**** Stored data ****
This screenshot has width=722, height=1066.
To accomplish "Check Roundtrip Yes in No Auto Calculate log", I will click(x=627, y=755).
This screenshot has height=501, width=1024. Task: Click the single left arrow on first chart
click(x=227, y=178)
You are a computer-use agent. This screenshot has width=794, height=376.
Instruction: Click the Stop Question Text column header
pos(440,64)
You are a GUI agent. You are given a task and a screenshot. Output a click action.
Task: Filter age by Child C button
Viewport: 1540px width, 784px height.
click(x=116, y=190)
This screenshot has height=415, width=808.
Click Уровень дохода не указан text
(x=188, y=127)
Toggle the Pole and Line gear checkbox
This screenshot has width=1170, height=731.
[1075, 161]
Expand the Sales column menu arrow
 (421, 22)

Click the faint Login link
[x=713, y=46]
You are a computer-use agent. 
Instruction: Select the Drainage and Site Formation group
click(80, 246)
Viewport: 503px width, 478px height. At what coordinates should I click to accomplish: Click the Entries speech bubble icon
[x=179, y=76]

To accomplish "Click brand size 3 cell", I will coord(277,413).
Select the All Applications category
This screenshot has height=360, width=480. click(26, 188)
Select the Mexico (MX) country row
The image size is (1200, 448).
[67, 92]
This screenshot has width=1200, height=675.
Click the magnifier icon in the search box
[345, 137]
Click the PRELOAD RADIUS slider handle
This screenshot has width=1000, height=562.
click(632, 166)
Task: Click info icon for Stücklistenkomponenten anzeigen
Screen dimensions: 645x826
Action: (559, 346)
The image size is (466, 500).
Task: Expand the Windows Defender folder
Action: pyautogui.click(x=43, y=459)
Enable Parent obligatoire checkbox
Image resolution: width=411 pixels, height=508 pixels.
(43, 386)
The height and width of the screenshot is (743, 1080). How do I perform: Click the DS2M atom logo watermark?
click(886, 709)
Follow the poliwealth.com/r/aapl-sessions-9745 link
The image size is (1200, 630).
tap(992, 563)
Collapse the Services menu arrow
****
_Work task_
All lines from the one with "Select the All Applications category" through the end of the records need to be copied exactly, and no other lines.

_Written answer_
Select the All Applications category
This screenshot has height=360, width=480. click(26, 188)
Select the Mexico (MX) country row
The image size is (1200, 448).
[67, 92]
This screenshot has width=1200, height=675.
Click the magnifier icon in the search box
[345, 137]
Click the PRELOAD RADIUS slider handle
This screenshot has width=1000, height=562.
click(632, 166)
Task: Click info icon for Stücklistenkomponenten anzeigen
Screen dimensions: 645x826
Action: (559, 346)
The image size is (466, 500).
Task: Expand the Windows Defender folder
Action: pyautogui.click(x=43, y=459)
Enable Parent obligatoire checkbox
Image resolution: width=411 pixels, height=508 pixels.
(43, 386)
The height and width of the screenshot is (743, 1080). How do I perform: Click the DS2M atom logo watermark?
click(886, 709)
Follow the poliwealth.com/r/aapl-sessions-9745 link
The image size is (1200, 630).
tap(992, 563)
Collapse the Services menu arrow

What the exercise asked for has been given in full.